“Being attacked by ransomware virus? Need help retrieving your locked data?”
Ransomware is a form of malware used by cybercriminals to lock down users’ mobile or desktop devices (or encrypt their data on the devices) and then demand users’ money for unlocking them. In recent year the number of ransomware attacks are on the rise, according to Kaspersky research. Individual users, companies, organizations and even seats of government have fallen victim to these kinds of attacks.
Now law enforcement and IT security companies join forces to fight against ransomware. The Dutch National Police, Europol, Intel Security and Kaspersky Lab have launched an initiative called No More Ransom, to assist users in preventing, identifying, and decrypting ransomware threats. It is an online portal aimed at disrupting cybercriminal businesses with ransomware connections and helping victims to recover their encrypted data without having to pay ransom to the cybercriminals. In this website users can look for security advice, decryption tools and troubleshooting services to deal with ransom attacks. Victims of ransomware can directly report a crime to EU, Dutch, or USA law enforcement from the website.

- Assignment 1 -
For each statement about the No More Ransom text, answer yes or no depending on whether the text agrees, and quote the exact words that decide it.
(a) The Dutch National Police, Europol, Intel Security and Kaspersky Lab launched No More Ransom.
(b) The portal helps victims get their data back by paying the ransom.
(c) Only individual users have fallen victim to ransomware attacks.
- Assignment 2 -
Translate this sentence from the No More Ransom text into Spanish: "In this website users can look for security advice, decryption tools and troubleshooting services to deal with ransom attacks."
- Assignment 3 -
Resume the No More Ransom text after its last sentence.
The entries after this text have nothing to do with it.

- Extracted information -
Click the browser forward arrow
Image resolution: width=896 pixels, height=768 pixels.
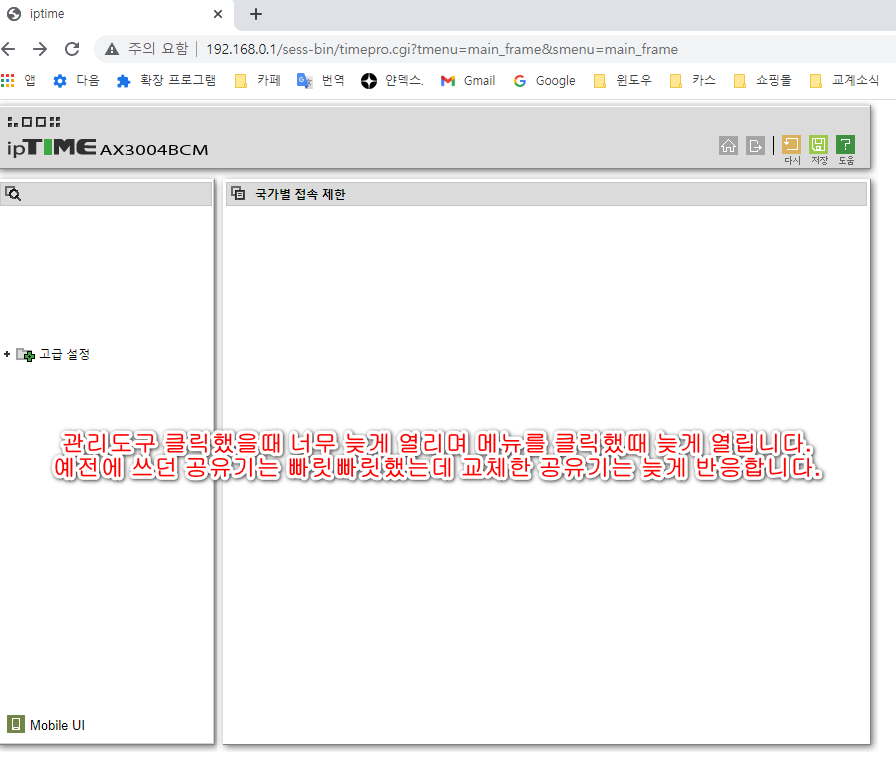[40, 49]
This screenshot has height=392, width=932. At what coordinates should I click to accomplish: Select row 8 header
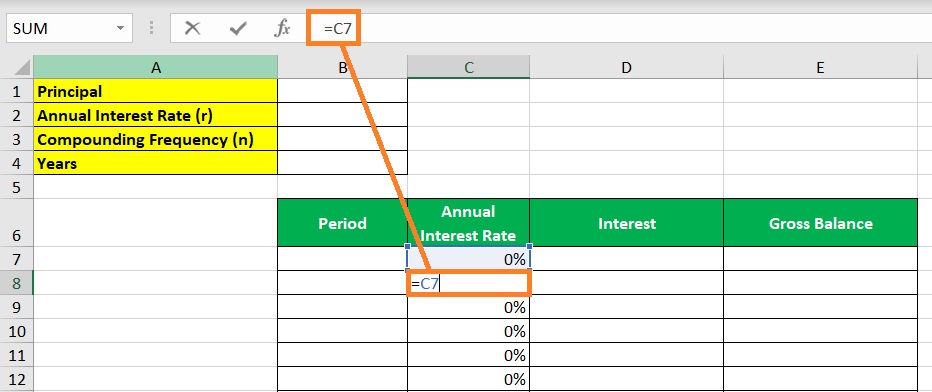pos(17,283)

- Task answer 1 -
(a) Yes: "The Dutch National Police, Europol, Intel Security and Kaspersky Lab have launched an initiative called No More Ransom"
(b) No: "without having to pay ransom to the cybercriminals"
(c) No: "Individual users, companies, organizations and even seats of government have fallen victim to these kinds of attacks."

- Task answer 2 -
En este sitio web, los usuarios pueden buscar consejos de seguridad, herramientas de descifrado y servicios de solución de problemas para hacer frente a los ataques de rescate.

- Task answer 3 -
Wil van Gemert, Europol Deputy Director Operations, said, “For a few years now ransomware has become a dominant concern for EU law enforcement. It is a problem affecting citizens and business alike, computers and mobile devices, with criminals developing more sophisticated techniques to cause the highest impact on the victim’s data. Initiatives like the No More Ransom project shows that linking expertise and joining forces is the way to go in the successful fight against cybercrime. We expect to help many people to recover control over their files, while raising awareness and educating the population on how to maintain their devices clean from malware.”
The website sums up five types of ransomware: Encryption Ransomware, Lock Screen Ransomware, Master Boot Record Ransomware, Ransomware encrypting web servers, and Mobile device ransomware (Android). That kind of malware is typically delivered through infected email attachments, drive-by-downloads, malvertising, or unknowingly via hacked websites. For more details, see Ransomware: Q & A.
There is a “Crytpo Sherrif” section in the website that lets users upload encrypted files to help define the type of ransomware, and if a solution to your infected device is available, you will be provided with the download link of decryption tool. Users can also head to the “Decryption Tools” section and find out if the tools provided there can work. For instance, the RannohDecryptor tool can be used to recover your data encrypted by the ransomware Rannoh, AutoIt, Fury, Crybola, Cryakl, etc.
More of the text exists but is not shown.